We had it didn’t we? A chance. A shot. All eyes on us, for one weekend at least.

That’s all we wanted. Attention, eyeballs, kudos. Anything.

Is that so much to ask?

You wonder why USC and UCLA are leaving the Pac-12, and it’s because the margin for error so razor-thin, so unbelievably sharp, that any slip-up destroys any and all optimism in not just the team but the conference itself.

So on Saturday, when then-No. 6 Oregon Ducks and then-12 UCLA lost in successive games on Fox, it felt like the entire conference had lost. And in many ways, it had.

Now the College Football Playoff is but the faintest of fantasies, with 1-loss USC needing plenty of outside help as well as 3 straight wins over UCLA, Notre Dame and whoever its Pac-12 conference championship game opponent would be.

Now we’re talking about potential Alamo Bowl projections, instead of dreaming about booking hotels in Scottsdale for the Fiesta Bowl.

And worse, now this Saturday’s incredible slate of games is rendered just about meaningless.

*****

For those who’ve paid attention to the Pac-12 for any matter of time, they had Week 12 circled on the calendar from the beginning.

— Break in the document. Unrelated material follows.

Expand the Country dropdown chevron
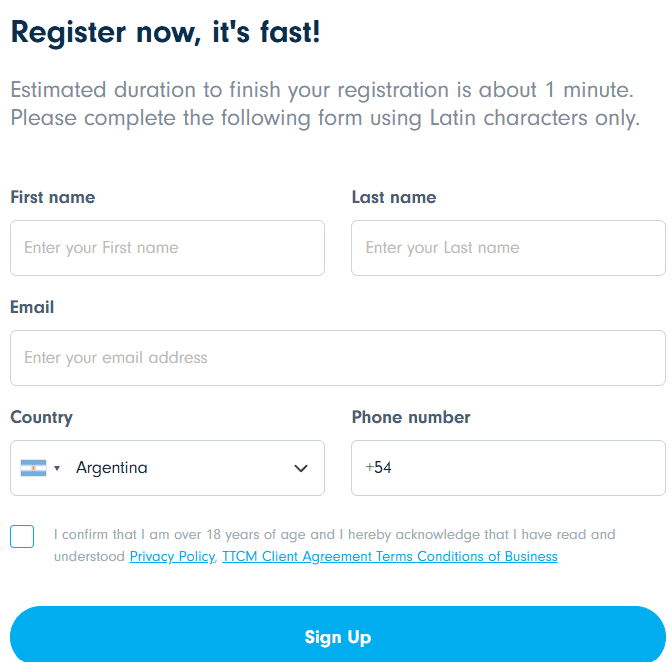Screen dimensions: 672x662 coord(301,468)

Utah at Oregon. USC at UCLA. The class of the conference, all meeting on one chilly day in November. The league’s four best teams — on paper, at least — fighting for Pac-12 pole position with 1 week to go before the title game entrants are decided.

In some ways, we have much to celebrate: The Utes coming in at No. 10 against the 12th-ranked Ducks, the No. 16 Bruins hosting the No. 7 Trojans. The Pac-12 hasn’t had 4 teams this good in years — much less 6 teams, if you include Washington and Oregon State.

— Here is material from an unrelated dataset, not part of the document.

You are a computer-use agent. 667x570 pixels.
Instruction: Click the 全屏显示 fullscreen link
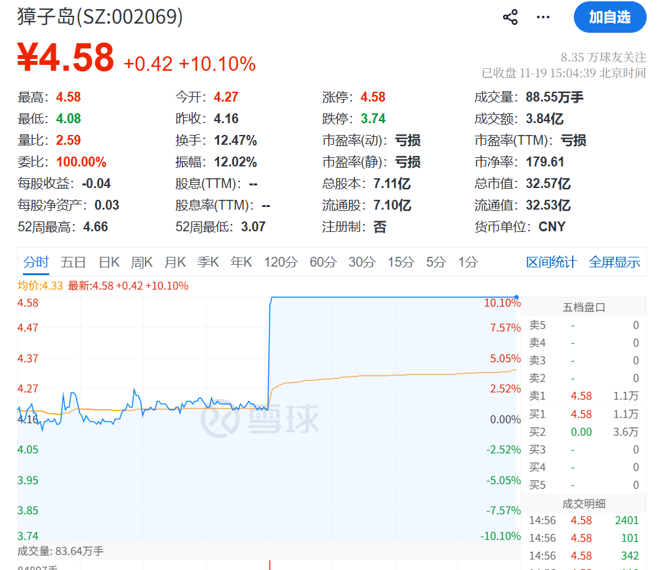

At various times, each of the top 4 teams has appeared in the top 10, on the cusp of breaking through the muck toward a Playoff berth. They each boast highly rated quarterbacks who had been in the Heisman discussion at points during the season. They each have high-powered offenses with sometimes-dominant running games.

But for all that excitement, all that offensive firepower and points and fun, we’re lacking two things. The same two things we’ve been lacking the past 5 years.

Stakes and suspense.

No, that’s not true.

We’re missing a third thing, too.

The spotlight.

And isn’t that more valuable than anything else? The SEC and Big Ten haven’t dominated the airwaves the past dozen years by accident. Every single year, they’ve been in it until the very end. Even the teams that weren’t really in it were in it.

Forget the actual Playoff: The Pac-12 hasn’t had a team ranked in the top-4 of the CFP rankings entering Week 12 since Washington in 2016.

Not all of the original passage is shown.